• _GOALS_:
(a) In the passage on Egyptian food, rewrite everything from "Along Egypt's coastal" down to "thick, pitta-like bread.", swapping "seafood" for "fish".
(b) Write the next part of the passage on Egyptian cuisine, picking up after its final sentence.

• _DOCUMENT SEGMENT_:
%%

Egypt's food history has a long and winding narrative with roots reaching back to the days when its vast terrain was governed by lavish pharaohs. Over the years, the country has developed a culinary scene that's largely vegetarian, mostly down to the fact meat is expensive. The country's relationship with vegetables and beans is also thanks to its fertile valley and Egypt's greatest asset – the Nile River.

Along Egypt's coastal regions like Alexandria, Marsa Alam, Sharm el Sheikh and Hurghada you'll find a selection of seafood, but on the whole you can expect an abundance of veggies and grains. Certain culinary traditions and dishes are also influenced by religious practices, especially those surrounding Ramadan and other periods of fasting. The cuisine closely mirrors other Mediterranean traditions in some respects, but with a few tricks up its sleeve.

Egyptian staples

  • Bread is so imperative to Egyptian cuisine that the Arabic word for bread is 'aish', which also means 'life'. On a whole, aish is prepared with a very simple recipe of wheat flour, water and salt, making a very thick, pitta-like bread.

%%

• _DATASET RECORDS_:
%%

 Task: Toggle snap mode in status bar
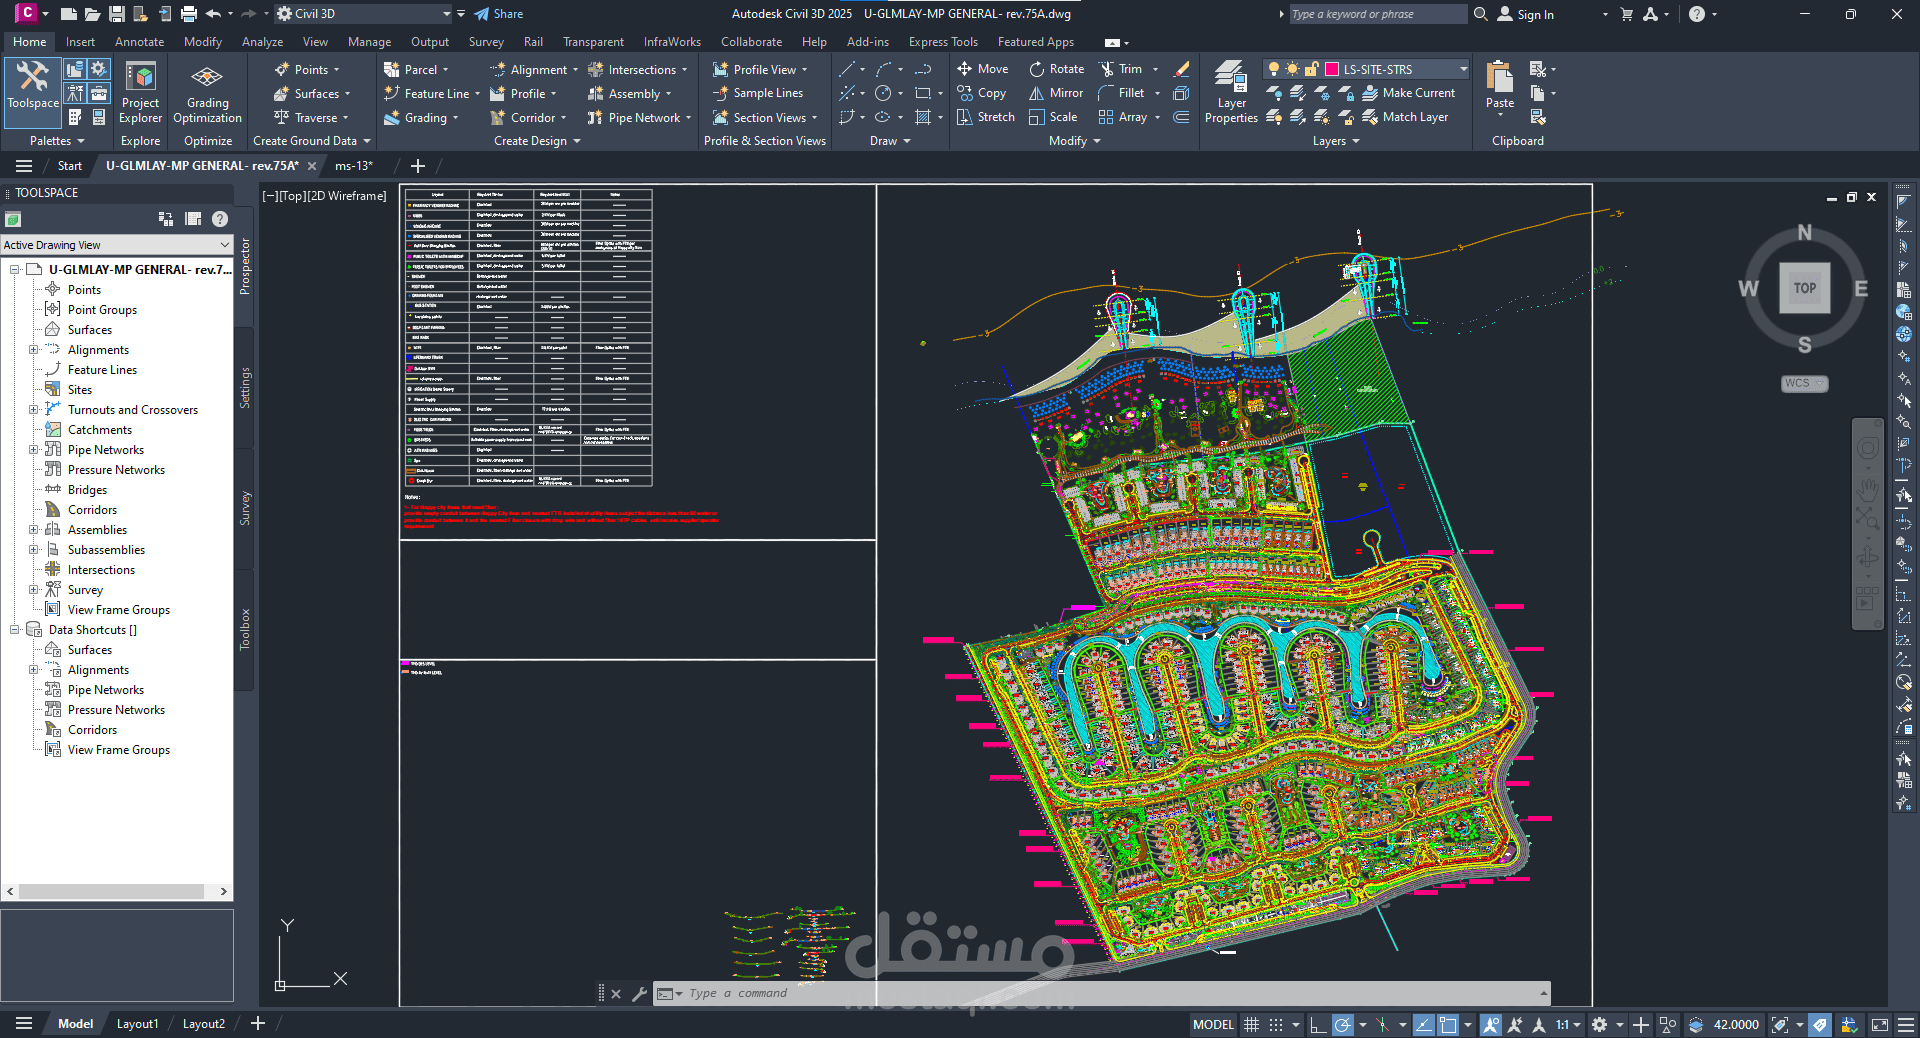tap(1276, 1025)
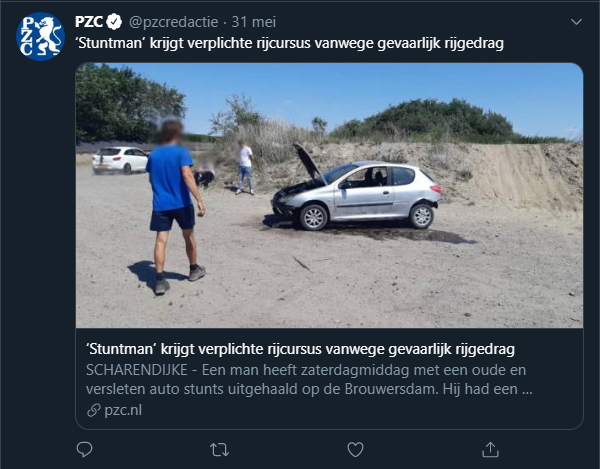Open the bold article headline in card
The height and width of the screenshot is (469, 600).
pyautogui.click(x=300, y=349)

%%

• _OUTPUTS FOR THE TASKS_:
(a)
Along Egypt's coastal regions like Alexandria, Marsa Alam, Sharm el Sheikh and Hurghada you'll find a selection of fish, but on the whole you can expect an abundance of veggies and grains. Certain culinary traditions and dishes are also influenced by religious practices, especially those surrounding Ramadan and other periods of fasting. The cuisine closely mirrors other Mediterranean traditions in some respects, but with a few tricks up its sleeve.

Egyptian staples

  • Bread is so imperative to Egyptian cuisine that the Arabic word for bread is 'aish', which also means 'life'. On a whole, aish is prepared with a very simple recipe of wheat flour, water and salt, making a very thick, pitta-like bread.

(b)
  • Fava beans are mixed together to create a number of Egyptian dishes like ful medames – very similar to houmous – and falafel, which is believed to have originated in Egypt before spreading throughout the Middle-East.

  • Tea is Egypt's national drink, even before coffee. Tea ordinarily comes in two types – Koshary, which is a black tea sweetened with cane sugar, milk and mint leaves, and Saiidi, a much stronger black tea sweetened with heaps of cane sugar. Drinking tea is an almost-mandatory practice when visiting someone's home or office in Egypt – the same goes when you have someone over.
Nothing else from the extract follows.